Evidentemente vivimos en una sociedad profundamente machista; en algunas partes del mundo más que en otras, pero finalmente la supremacía del hombre ante la mujer es la mentalidad predominante, sin que ello signifique que esa actitud sea correcta.
Lo desconcertante y en ocasiones doloroso es que eventualmente las propias mujeres forman hijos así. Es tan acendrada la posición del hombre para desdeñar o minusvaler a la mujer, que no se da cuenta de ello en su acontecer cotidiano.
Las conversaciones, los memes en las redes y las expresiones generalizadas, se refieren a ellas en un nivel inferior, sin que los hombres hagan nada para detener esa (su) forma de ser.
Solo por citar lo más común, en las vialidades de tránsito automotor, si alguien comete una falta al conducir, la expresión clásica es “con seguridad es mujer”, sin que nadie se oponga a la locución; algo más grave, al referirse al sexo femenino, se dice “las viejas”, sin que nadie tampoco diga nada en sentido contrario. Muchos más son los ejemplos, pero el punto concreto es ¿hasta cuándo?.

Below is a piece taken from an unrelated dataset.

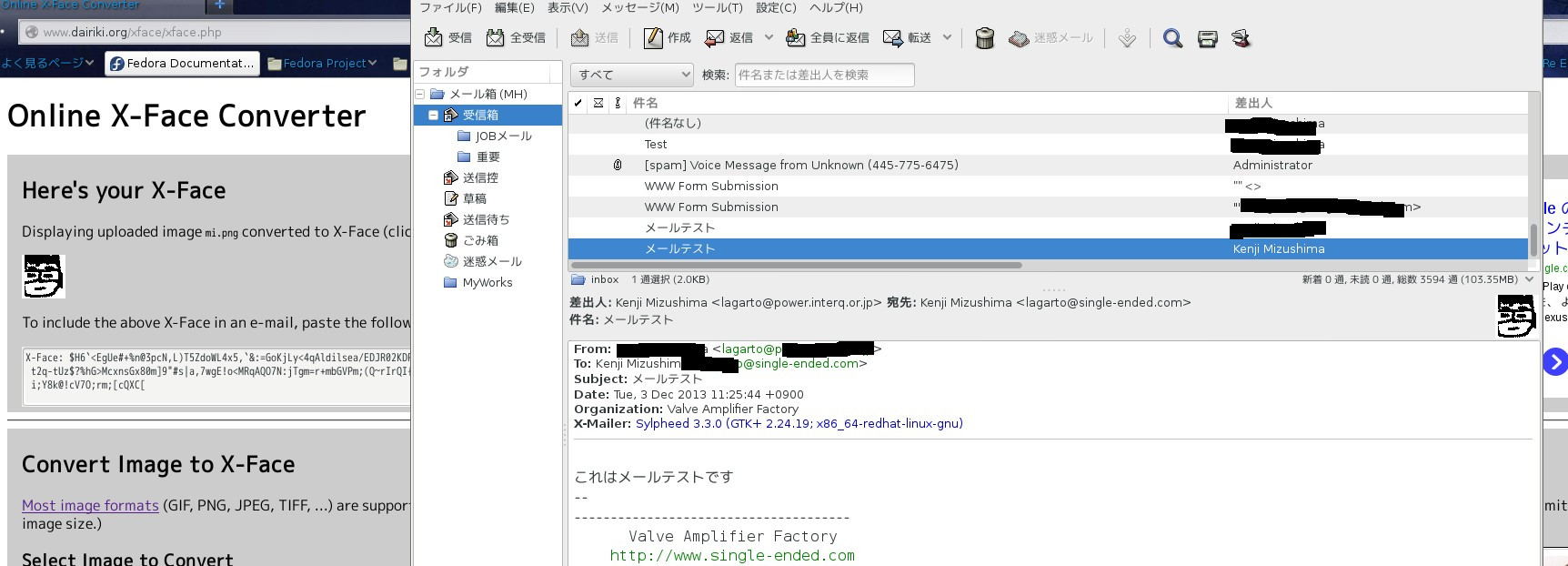Click the 転送 (forward) toolbar icon
The image size is (1568, 566).
tap(892, 37)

Según datos de la ONU (Organización de las Naciones Unidas), una de cada tres mujeres en el mundo ha sufrido violencia física o sexual, principalmente por un compañero sentimental.

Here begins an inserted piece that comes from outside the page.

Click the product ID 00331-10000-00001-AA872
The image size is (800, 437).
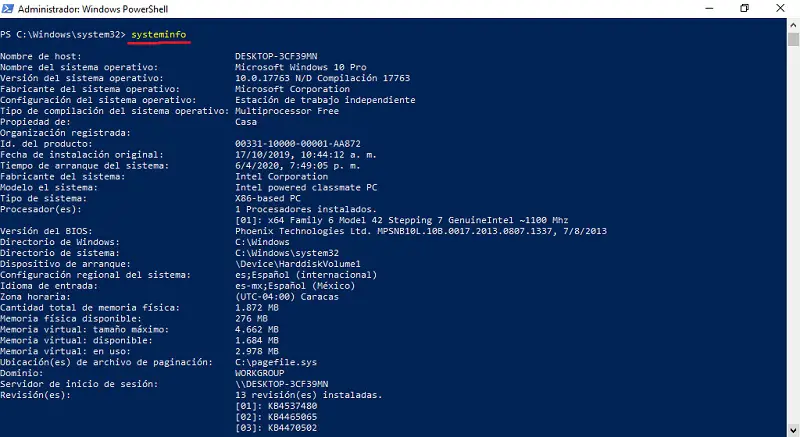click(297, 143)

A nivel mundial, poco más de una de cada diez niñas ha sufrido una violación en su vida. Dos mil 600 millones de mujeres y niñas viven en países en los que la violación conyugal no está expresamente penalizada; finalmente el 71 por ciento de las víctimas de trata de seres humanos, son mujeres y niñas.
Hay sociedades en el mundo que han avanzado en la superación de las desigualdades entre seres humanos, sin distinción de sexo, posición social o racial.

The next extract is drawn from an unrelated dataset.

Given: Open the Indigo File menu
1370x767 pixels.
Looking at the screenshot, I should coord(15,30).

Pero existen otras con atrasos atávicos que obligan a las mujeres a cubrir partes del cuerpo, hasta llegar a excesos inaceptables donde se deben ocultar de pies a cabeza e ir acompañadas de un masculino, que no hombre. Extremos también, la mutilación de genitales y otros.
En la cotidianidad hoy, la pandemia de 2020 nos obliga a revisar los roles de cada quien. Hemos estado encerrados dos o tres meses, algunos trabajando a distancia, otros simplemente “estando” y conviviendo de tiempo completo con la familia o con otras personas.
Es en este encierro forzado donde las tareas (roles) han empezado a evidenciar si deben ser siempre a cargo de los mismos o “mismas” miembros de la familia.
Las labores domésticas, la limpieza, la comida, ¿porque siempre han de ser ocupaciones de la mujer?. Es momento de disruptir, de iniciaruna nueva era social, donde los hombres cambien su lenguaje radicalmente al referirse a ellas; la cocina no debe ser exclusiva de la madre, esposa o mujer en general, es momento de criar a los varones enseñándoles a cocinar y limpiar la casa, en forma colaborativa.
Desde luego esto para todos los miembros de la familia, sin distinción de sexo. Pero ello es lo menos, el lenguaje y la nueva mentalidad es lo que debe instituirse en este parte aguas que ha decretado la pandemia en el mundo. Seres humanos que respeten a los seres humanos, todos iguales.
Empecemos por nosotros mismos, difundiendo con el ejemplo. Una tarea de “éstas” a partir de ahora, sería buen comienzo. Ser feminista no es estar en contra de los hombres, sino que las mujeres estén en una posición igual y se respeten sus derechos en todas partes, no solamente en el trabajo o la vida pública, sino particularmente en la casa, donde se les tiene en un segundo plano, la mayoría de las veces sin darse cuenta.